Natomiast z frywolitki inspirowała Was Justynka a jej inspiracją były te cudowne ubranka na bombki .


 a u Was powstały takie cudeńka :

Moteczek 




 






 



To czas teraz na inspiracje do części #7. Tym razem z szydełka  inspiruję Was  ja,  a z frywolitki Ola.
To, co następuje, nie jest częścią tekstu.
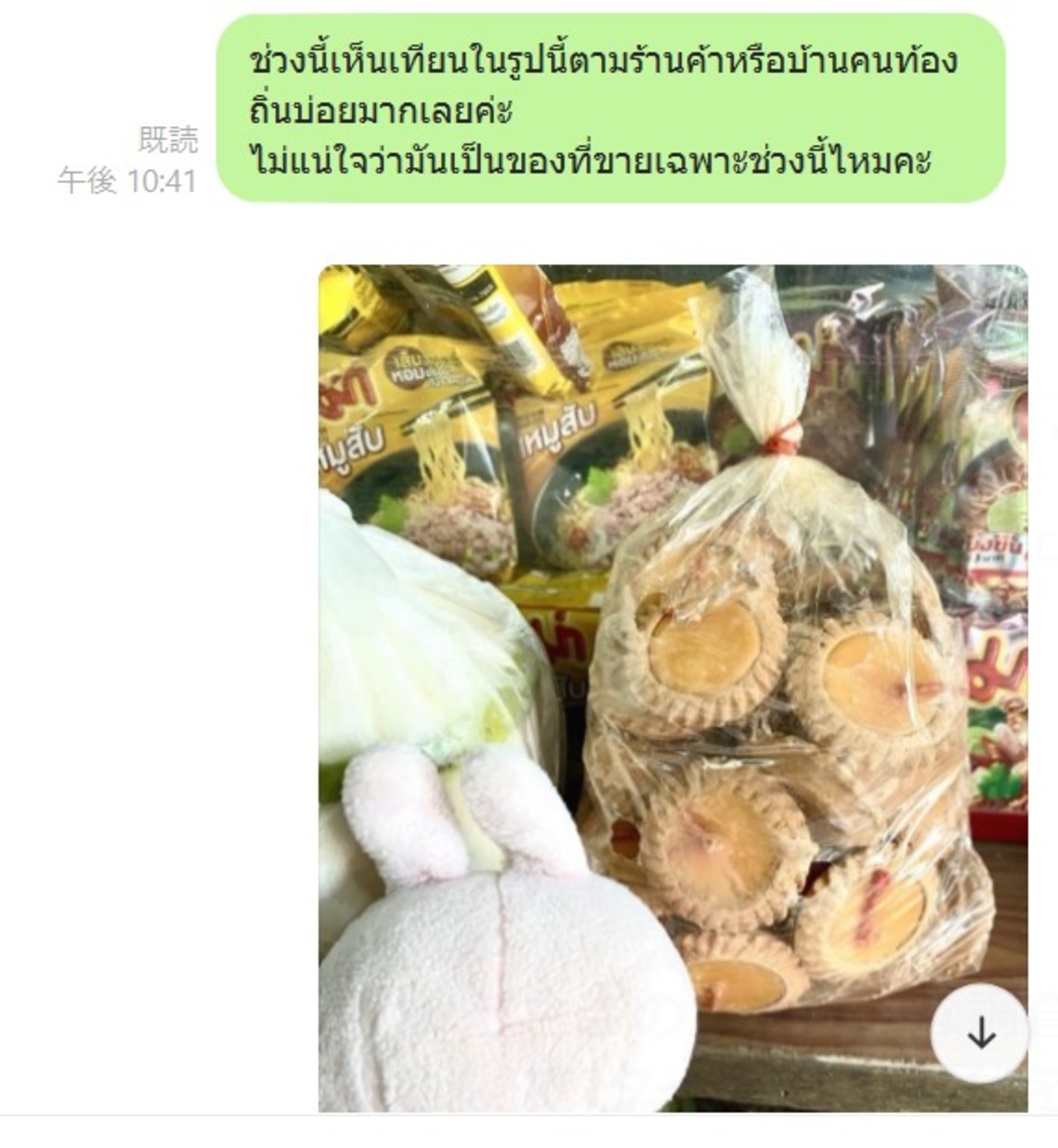
Task: Jump to the latest message with the down arrow
Action: [x=980, y=1032]
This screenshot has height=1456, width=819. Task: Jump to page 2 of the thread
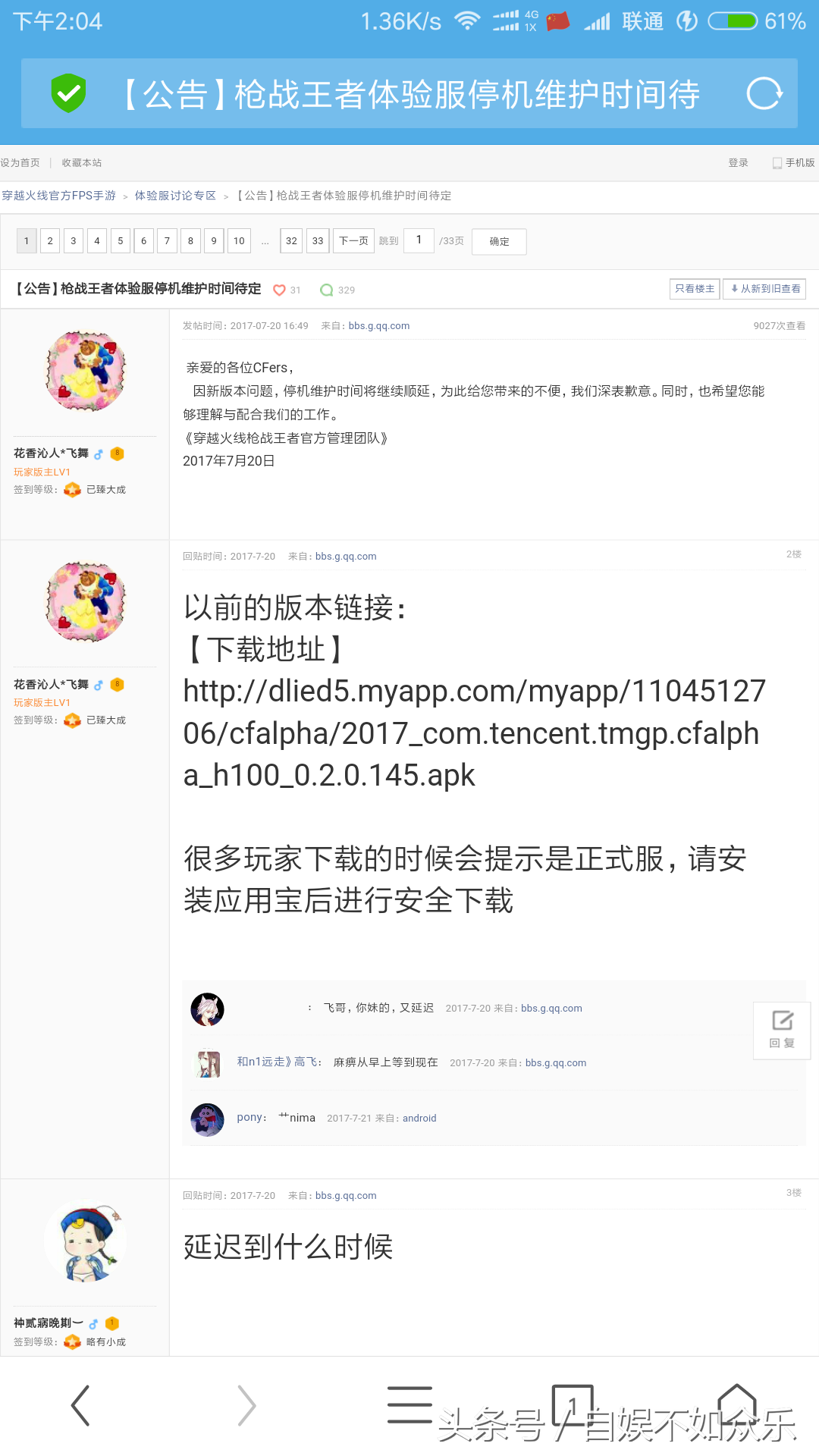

Jeżeli chodzi o szydełko to trudno nie będzie. Udało mi się znaleźć na Pintereście wzór na bardzo prostą śnieżynkę.  Robi się ją  migiem i ma tylko łańcuszek i normalne słupki. A kto powiedział że śnieżynki muszą być koniecznie białe ?? Ja swoje zrobiłam z białego kordonka muza 10 i stokrotki cieniowanej zielonej, żółtej   ze srebrną i złotą nitką.  Wszystkie szydełkiem 1,5 mm . We wzorze macie 9 ramion gwiazdki, ja zrobiłam tylko 8 i zredukowałam ilość słupków na samym początku do 24.




To co mi z tego wyszło 


Natomiast poniżej propozycja Oli z frywolitki

W wersji frywolitkowej naszej pandemii proponuję jako inspirację przepiękną śnieżynkę Robin Perfetti - link do wzoru>>. Osobiście uwielbiam jej wzory, są nie tylko piękne ale i bardzo dopracowane więc supła się z wielką przyjemnością. Postanowiłam wreszcie ogarnąć moje czółenka, na których zalegały resztki ponawijanych białych nitek i dlatego sporo łączeń i mniej perfekcji w moim wykonaniu, ale w końcu są wakacje, trzeba odpocząć od wszystkiego, od perfekcji też :-)



Teraz Was już żegnamy i z niecierpliwością czekamy na Wasze koronki.